Exercise description
Rewrite the material below with every "Instruction" changed to "Goal", leaving everything else untouched.

Start of Exercise inputs

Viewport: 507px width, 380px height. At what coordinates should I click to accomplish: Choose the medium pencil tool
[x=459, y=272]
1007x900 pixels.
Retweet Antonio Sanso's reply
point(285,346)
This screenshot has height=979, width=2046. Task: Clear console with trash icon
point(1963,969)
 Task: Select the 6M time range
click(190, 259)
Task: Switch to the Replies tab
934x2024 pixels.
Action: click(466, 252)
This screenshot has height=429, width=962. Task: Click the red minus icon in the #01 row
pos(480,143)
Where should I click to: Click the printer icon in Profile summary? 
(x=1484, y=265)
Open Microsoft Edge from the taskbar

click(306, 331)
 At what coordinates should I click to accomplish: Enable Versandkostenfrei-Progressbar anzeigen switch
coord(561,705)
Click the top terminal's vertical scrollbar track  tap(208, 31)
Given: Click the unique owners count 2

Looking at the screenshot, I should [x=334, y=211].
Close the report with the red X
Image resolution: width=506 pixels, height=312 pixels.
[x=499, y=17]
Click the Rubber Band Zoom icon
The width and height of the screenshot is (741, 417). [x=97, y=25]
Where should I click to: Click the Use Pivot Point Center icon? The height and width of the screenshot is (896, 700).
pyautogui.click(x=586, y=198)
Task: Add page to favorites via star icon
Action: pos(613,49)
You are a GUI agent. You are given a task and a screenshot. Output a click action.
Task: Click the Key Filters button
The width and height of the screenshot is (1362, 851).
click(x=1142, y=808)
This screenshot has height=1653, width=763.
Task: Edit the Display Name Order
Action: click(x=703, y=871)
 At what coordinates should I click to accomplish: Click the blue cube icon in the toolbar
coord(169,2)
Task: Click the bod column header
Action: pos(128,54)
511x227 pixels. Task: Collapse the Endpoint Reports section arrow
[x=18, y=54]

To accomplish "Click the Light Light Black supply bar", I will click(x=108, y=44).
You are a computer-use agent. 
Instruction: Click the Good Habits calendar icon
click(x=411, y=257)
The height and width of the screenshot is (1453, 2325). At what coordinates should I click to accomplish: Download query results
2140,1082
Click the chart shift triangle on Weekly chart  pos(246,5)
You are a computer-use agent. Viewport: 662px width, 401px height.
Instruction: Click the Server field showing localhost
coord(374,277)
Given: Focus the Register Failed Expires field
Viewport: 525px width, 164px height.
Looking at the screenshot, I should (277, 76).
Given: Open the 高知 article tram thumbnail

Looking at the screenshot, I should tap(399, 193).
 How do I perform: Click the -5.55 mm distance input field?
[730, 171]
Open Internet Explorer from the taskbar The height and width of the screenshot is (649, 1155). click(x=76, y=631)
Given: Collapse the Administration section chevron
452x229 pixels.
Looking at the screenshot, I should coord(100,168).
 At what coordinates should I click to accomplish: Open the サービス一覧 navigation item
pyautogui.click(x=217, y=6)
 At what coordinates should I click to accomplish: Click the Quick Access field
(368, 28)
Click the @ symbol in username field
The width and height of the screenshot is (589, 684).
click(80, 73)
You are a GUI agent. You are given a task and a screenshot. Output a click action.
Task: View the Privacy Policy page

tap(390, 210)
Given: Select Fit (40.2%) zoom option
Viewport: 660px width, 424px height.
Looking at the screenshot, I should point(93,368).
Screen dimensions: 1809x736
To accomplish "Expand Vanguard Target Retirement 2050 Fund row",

End of Exercise inputs

Output for this exercise
Viewport: 507px width, 380px height. At what coordinates should I click to accomplish: Choose the medium pencil tool
[x=459, y=272]
1007x900 pixels.
Retweet Antonio Sanso's reply
point(285,346)
This screenshot has height=979, width=2046. Task: Clear console with trash icon
point(1963,969)
 Task: Select the 6M time range
click(190, 259)
Task: Switch to the Replies tab
934x2024 pixels.
Action: click(466, 252)
This screenshot has height=429, width=962. Task: Click the red minus icon in the #01 row
pos(480,143)
Where should I click to: Click the printer icon in Profile summary? 
(x=1484, y=265)
Open Microsoft Edge from the taskbar

click(306, 331)
 At what coordinates should I click to accomplish: Enable Versandkostenfrei-Progressbar anzeigen switch
coord(561,705)
Click the top terminal's vertical scrollbar track  tap(208, 31)
Given: Click the unique owners count 2

Looking at the screenshot, I should [x=334, y=211].
Close the report with the red X
Image resolution: width=506 pixels, height=312 pixels.
[x=499, y=17]
Click the Rubber Band Zoom icon
The width and height of the screenshot is (741, 417). [x=97, y=25]
Where should I click to: Click the Use Pivot Point Center icon? The height and width of the screenshot is (896, 700).
pyautogui.click(x=586, y=198)
Task: Add page to favorites via star icon
Action: pos(613,49)
You are a GUI agent. You are given a task and a screenshot. Output a click action.
Task: Click the Key Filters button
The width and height of the screenshot is (1362, 851).
click(x=1142, y=808)
This screenshot has height=1653, width=763.
Task: Edit the Display Name Order
Action: click(x=703, y=871)
 At what coordinates should I click to accomplish: Click the blue cube icon in the toolbar
coord(169,2)
Task: Click the bod column header
Action: pos(128,54)
511x227 pixels. Task: Collapse the Endpoint Reports section arrow
[x=18, y=54]

To accomplish "Click the Light Light Black supply bar", I will click(x=108, y=44).
You are a computer-use agent. 
Goal: Click the Good Habits calendar icon
click(x=411, y=257)
The height and width of the screenshot is (1453, 2325). At what coordinates should I click to accomplish: Download query results
2140,1082
Click the chart shift triangle on Weekly chart  pos(246,5)
You are a computer-use agent. Viewport: 662px width, 401px height.
Goal: Click the Server field showing localhost
coord(374,277)
Given: Focus the Register Failed Expires field
Viewport: 525px width, 164px height.
Looking at the screenshot, I should (277, 76).
Given: Open the 高知 article tram thumbnail

Looking at the screenshot, I should tap(399, 193).
 How do I perform: Click the -5.55 mm distance input field?
[730, 171]
Open Internet Explorer from the taskbar The height and width of the screenshot is (649, 1155). click(x=76, y=631)
Given: Collapse the Administration section chevron
452x229 pixels.
Looking at the screenshot, I should coord(100,168).
 At what coordinates should I click to accomplish: Open the サービス一覧 navigation item
pyautogui.click(x=217, y=6)
 At what coordinates should I click to accomplish: Click the Quick Access field
(368, 28)
Click the @ symbol in username field
The width and height of the screenshot is (589, 684).
click(80, 73)
You are a GUI agent. You are given a task and a screenshot. Output a click action.
Task: View the Privacy Policy page

tap(390, 210)
Given: Select Fit (40.2%) zoom option
Viewport: 660px width, 424px height.
Looking at the screenshot, I should point(93,368).
Screen dimensions: 1809x736
To accomplish "Expand Vanguard Target Retirement 2050 Fund row",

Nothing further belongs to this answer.